Abstract
This work focuses on developing forecasting models for the power output of multiple PV technologies installed at the outdoor test facility on the Pretoria campus of the Council for Scientific and Industrial Research. To forecast the power output of the different photovoltaic (PV) modules, eight machine learning algorithms are trained on historical time-series datasets. The machine learning models are Random Forest (RF), Extreme Gradient Boosting (XGB), Adaboost, Multilinear Perceptron (MLP), Convolutional Neural Networks (CNN), Long Short-
Term Memory (LSTM), Stacked Long Short-Term Memory (S-LSTM), Bidirectional Long Short-Term Memory (Bi-LSTM), and the hybrid Convolution Neural Network-Long Short-
Term Memory (CNN-LSTM). For training, validation, and testing, hourly averages of the measured dataset from January 2019 to November 2019 is used. Sub-hourly data from January 2020 to March 2020 is characterized into monthly records for clear, moderate, and cloudy skies for additional testing. In a pre-processing stage, outliers are located and eliminated from the data. To overcome the shortcomings of traditional methods in solving complex problems, the developed machine learning models are extensively trained on datasets. Different sky conditions and their effects on the prediction errors are studied and analysed. The interrelationship between meteorological and electrical input parameters is evaluated and discussed. The importance of features is determined among the inputs. To evaluate the model's prediction performance, the prediction values are compared with the actual power outputs of the system.

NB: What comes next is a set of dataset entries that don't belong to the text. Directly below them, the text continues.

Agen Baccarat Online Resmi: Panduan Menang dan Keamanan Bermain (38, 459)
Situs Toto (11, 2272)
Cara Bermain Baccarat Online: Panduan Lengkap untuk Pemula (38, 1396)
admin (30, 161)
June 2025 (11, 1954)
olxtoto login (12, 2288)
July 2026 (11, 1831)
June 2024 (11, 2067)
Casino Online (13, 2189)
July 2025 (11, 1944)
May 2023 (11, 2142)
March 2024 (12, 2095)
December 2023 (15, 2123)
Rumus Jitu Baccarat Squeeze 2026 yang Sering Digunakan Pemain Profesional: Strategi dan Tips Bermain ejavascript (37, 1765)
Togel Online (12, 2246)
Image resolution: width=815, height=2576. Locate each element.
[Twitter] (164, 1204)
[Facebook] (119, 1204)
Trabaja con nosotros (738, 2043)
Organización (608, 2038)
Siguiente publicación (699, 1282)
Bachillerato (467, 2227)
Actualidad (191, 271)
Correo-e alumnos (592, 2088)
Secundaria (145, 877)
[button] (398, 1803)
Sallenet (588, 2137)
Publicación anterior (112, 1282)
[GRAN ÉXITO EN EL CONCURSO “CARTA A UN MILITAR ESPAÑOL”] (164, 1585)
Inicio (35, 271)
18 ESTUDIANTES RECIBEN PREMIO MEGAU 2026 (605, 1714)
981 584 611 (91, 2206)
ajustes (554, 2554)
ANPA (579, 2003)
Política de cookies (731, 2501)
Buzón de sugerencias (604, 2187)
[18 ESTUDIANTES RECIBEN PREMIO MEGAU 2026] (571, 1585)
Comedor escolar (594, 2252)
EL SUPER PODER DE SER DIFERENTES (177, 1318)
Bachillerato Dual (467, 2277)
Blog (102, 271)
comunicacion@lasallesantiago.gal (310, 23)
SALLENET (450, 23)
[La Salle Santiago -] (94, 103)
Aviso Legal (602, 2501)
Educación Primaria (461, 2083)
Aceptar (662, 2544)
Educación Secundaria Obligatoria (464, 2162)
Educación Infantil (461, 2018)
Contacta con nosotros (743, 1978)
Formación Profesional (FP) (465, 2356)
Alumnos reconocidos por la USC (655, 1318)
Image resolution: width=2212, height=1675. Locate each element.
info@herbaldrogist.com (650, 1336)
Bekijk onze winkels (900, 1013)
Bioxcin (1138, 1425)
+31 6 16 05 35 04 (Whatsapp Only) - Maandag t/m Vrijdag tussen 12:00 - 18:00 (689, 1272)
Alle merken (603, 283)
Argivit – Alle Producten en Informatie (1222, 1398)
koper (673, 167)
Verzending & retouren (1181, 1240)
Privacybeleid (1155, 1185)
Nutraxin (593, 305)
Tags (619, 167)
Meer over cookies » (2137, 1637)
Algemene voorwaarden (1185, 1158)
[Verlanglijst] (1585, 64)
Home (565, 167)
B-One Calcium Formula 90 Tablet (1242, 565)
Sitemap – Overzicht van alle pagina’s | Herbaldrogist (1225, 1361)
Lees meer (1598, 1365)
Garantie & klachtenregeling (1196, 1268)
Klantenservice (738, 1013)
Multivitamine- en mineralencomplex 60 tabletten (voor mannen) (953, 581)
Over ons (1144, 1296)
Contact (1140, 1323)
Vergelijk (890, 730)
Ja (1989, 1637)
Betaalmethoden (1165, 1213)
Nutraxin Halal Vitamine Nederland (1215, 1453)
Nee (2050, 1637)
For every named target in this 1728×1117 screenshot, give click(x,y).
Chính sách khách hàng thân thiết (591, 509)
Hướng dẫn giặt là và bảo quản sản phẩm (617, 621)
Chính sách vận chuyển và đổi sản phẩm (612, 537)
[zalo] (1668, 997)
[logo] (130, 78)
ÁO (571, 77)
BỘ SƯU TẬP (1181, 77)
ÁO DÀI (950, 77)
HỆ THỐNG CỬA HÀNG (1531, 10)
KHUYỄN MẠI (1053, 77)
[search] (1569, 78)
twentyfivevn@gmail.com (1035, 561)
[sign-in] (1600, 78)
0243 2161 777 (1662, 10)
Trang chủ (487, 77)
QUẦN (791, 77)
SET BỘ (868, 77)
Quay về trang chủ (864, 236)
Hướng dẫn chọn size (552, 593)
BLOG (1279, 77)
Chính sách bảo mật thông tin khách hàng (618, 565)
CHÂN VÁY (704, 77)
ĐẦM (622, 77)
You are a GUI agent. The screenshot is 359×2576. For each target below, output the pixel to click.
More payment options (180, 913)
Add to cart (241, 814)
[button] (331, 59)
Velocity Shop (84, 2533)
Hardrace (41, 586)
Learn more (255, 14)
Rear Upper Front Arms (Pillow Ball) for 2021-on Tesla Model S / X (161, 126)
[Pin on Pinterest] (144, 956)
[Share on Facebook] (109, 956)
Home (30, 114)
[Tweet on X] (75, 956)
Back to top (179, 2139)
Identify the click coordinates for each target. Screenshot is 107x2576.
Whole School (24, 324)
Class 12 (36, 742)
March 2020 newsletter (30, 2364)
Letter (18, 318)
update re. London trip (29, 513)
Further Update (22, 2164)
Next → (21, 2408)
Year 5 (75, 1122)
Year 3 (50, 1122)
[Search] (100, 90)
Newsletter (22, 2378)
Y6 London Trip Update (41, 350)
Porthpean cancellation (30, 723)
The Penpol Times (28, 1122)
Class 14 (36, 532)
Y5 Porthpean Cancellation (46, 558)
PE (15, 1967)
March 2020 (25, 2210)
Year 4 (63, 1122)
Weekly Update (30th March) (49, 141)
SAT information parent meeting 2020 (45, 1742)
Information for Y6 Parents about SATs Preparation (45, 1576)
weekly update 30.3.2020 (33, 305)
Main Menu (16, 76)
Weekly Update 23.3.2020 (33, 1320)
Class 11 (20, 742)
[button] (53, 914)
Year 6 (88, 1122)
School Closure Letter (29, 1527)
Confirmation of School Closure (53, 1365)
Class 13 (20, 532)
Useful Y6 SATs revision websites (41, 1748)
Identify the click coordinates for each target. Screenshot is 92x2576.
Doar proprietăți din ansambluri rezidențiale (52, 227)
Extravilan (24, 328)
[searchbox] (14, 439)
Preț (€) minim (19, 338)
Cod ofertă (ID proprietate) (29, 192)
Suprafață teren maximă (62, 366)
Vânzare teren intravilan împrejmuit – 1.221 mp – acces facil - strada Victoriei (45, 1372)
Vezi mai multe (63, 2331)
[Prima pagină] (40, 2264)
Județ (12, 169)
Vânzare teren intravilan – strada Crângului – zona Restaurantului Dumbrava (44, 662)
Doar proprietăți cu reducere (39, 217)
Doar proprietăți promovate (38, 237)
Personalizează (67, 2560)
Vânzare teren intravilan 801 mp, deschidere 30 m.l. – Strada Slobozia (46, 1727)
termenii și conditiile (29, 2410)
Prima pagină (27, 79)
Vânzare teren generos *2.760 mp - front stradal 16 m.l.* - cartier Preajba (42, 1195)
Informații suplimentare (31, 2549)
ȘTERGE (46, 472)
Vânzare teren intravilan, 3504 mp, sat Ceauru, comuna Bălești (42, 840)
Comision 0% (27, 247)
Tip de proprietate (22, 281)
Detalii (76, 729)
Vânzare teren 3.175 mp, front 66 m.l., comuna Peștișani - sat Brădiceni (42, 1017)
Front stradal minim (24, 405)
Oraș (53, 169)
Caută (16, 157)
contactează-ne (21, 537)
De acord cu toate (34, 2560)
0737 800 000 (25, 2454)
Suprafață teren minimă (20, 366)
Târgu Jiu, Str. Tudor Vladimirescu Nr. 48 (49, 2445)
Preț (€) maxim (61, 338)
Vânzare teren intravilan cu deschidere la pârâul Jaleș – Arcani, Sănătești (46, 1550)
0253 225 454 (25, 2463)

The prediction accuracies are quantified using mean squared errors (MSE) and root mean square errors (RMSE). As measured by the RMSE values in the study, LSTM, Bi-LSTM, and RF outperform the other machine learning algorithms by a wide margin, achieving a minimum RMSE value of 6.9 W, 7.1 W, and 7.6 W, respectively, on the Nice module type. The RF algorithm, on the other hand, outperformed the other algorithms in this study with few exceptions in all PV models and all three sky conditions.